• **PROBLEM TO SOLVE**:
Take the line containing "Task: Click the top search text box" and every line below it through the end of the entries, and output them verbatim, pictures excluded.

• **Records contained in a dataset**:
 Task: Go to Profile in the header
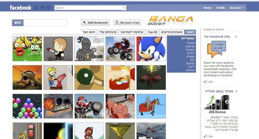(x=220, y=8)
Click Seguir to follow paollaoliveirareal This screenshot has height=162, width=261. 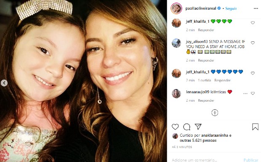[x=231, y=8]
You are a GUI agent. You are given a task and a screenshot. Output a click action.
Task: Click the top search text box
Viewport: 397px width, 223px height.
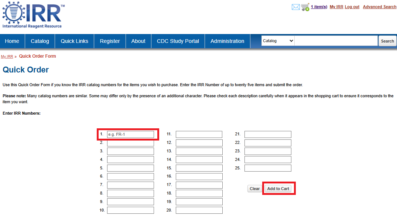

• **EXERCISE OUTPUT**:
Task: Click the top search text box
Viewport: 397px width, 223px height.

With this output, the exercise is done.